A functioning transparency register is still not yet operational. An overview of what should nevertheless already be done.
Following implementation of EU Directive No. 2017/1371, since 1 January 2019 every legal entity established in Lithuania must “acquire, update and store” information about its UBO(s). It was actually planned that these data would be stored in a national transparency register from 1 July 2019.
However, unlike in many other European countries, this register is not yet functioning, although since 01.01.2019 all companies registered in Lithuania must formally obtain, keep and register information about their UBOs. In practice, however, we have observed that many companies are satisfied with it and are waiting inactively for the register to be implemented. However, they should note that they are already obliged to obtain information about their UBOs and keep it in company records.
What information should be kept available?
In order to meet requirements currently in force, information about the company’s UBOs should be stored in-company:
• personal code (if any)
• date of birth
• place of residence
• ID-card or passport no., and country of issue
• ownership rights held and their scope (the number of shares expressed as a % and the number of voting rights expressed as a %) or other rights of control (chair of the board, board member, director, senior manager, other position and the number of transferred voting rights expressed as a %)
How to store this information?
Lithuanian legislation does not regulate how this information must be kept. In order to meet the requirements currently in force (until the Lithuanian transparency register is operational and these rules are likely to be changed), information about the company’s UBOs can be stored by the managing director of the company by issuing a decision listing all UBOs including the above data.

■ **Data**:
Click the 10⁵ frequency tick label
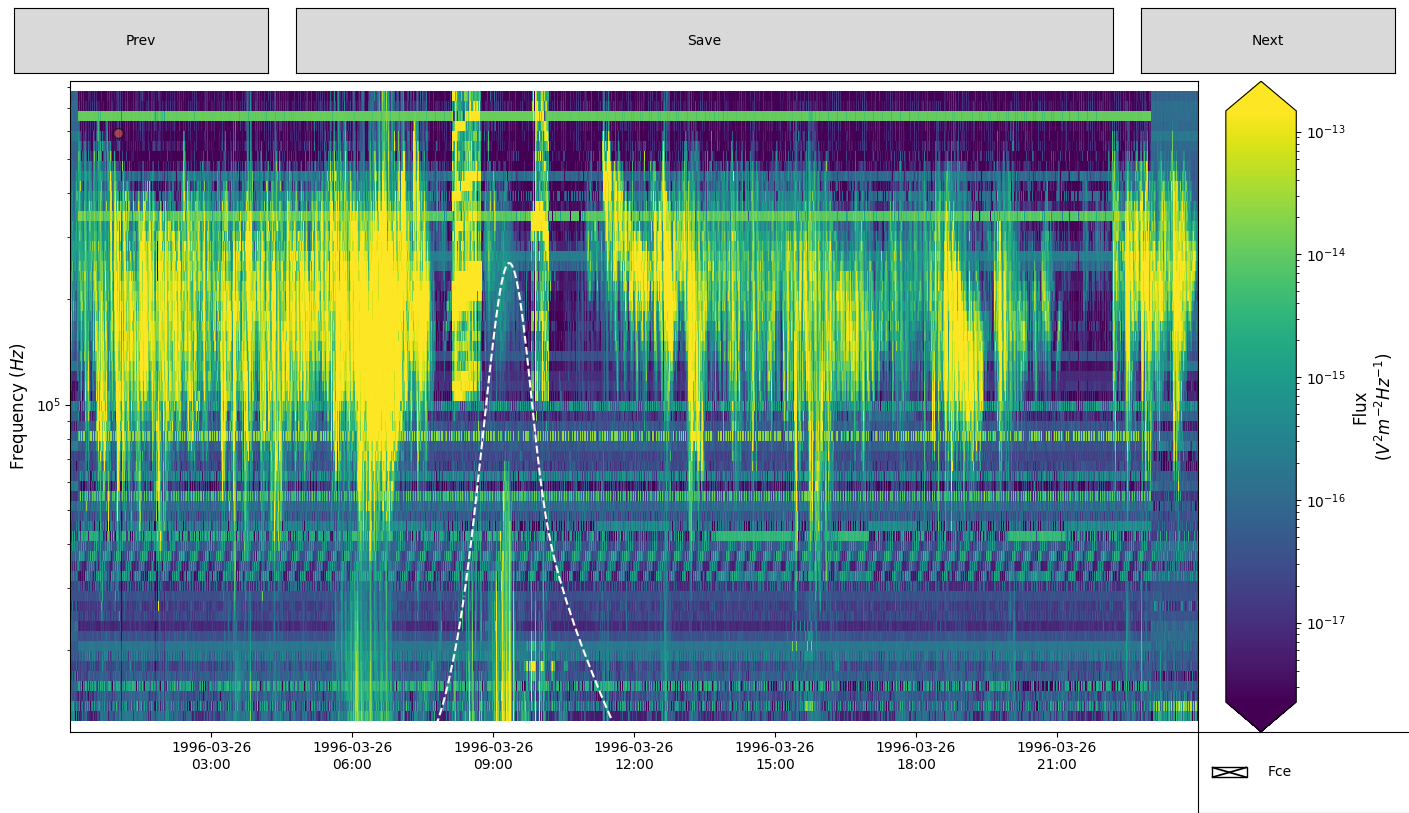 tap(50, 406)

■ **Task requirements**: Return the text about the Lithuanian transparency register for beneficial owners word for word, in its entirety.

■ **Reply**:
A functioning transparency register is still not yet operational. An overview of what should nevertheless already be done.
Following implementation of EU Directive No. 2017/1371, since 1 January 2019 every legal entity established in Lithuania must “acquire, update and store” information about its UBO(s). It was actually planned that these data would be stored in a national transparency register from 1 July 2019.
However, unlike in many other European countries, this register is not yet functioning, although since 01.01.2019 all companies registered in Lithuania must formally obtain, keep and register information about their UBOs. In practice, however, we have observed that many companies are satisfied with it and are waiting inactively for the register to be implemented. However, they should note that they are already obliged to obtain information about their UBOs and keep it in company records.
What information should be kept available?
In order to meet requirements currently in force, information about the company’s UBOs should be stored in-company:
• personal code (if any)
• date of birth
• place of residence
• ID-card or passport no., and country of issue
• ownership rights held and their scope (the number of shares expressed as a % and the number of voting rights expressed as a %) or other rights of control (chair of the board, board member, director, senior manager, other position and the number of transferred voting rights expressed as a %)
How to store this information?
Lithuanian legislation does not regulate how this information must be kept. In order to meet the requirements currently in force (until the Lithuanian transparency register is operational and these rules are likely to be changed), information about the company’s UBOs can be stored by the managing director of the company by issuing a decision listing all UBOs including the above data.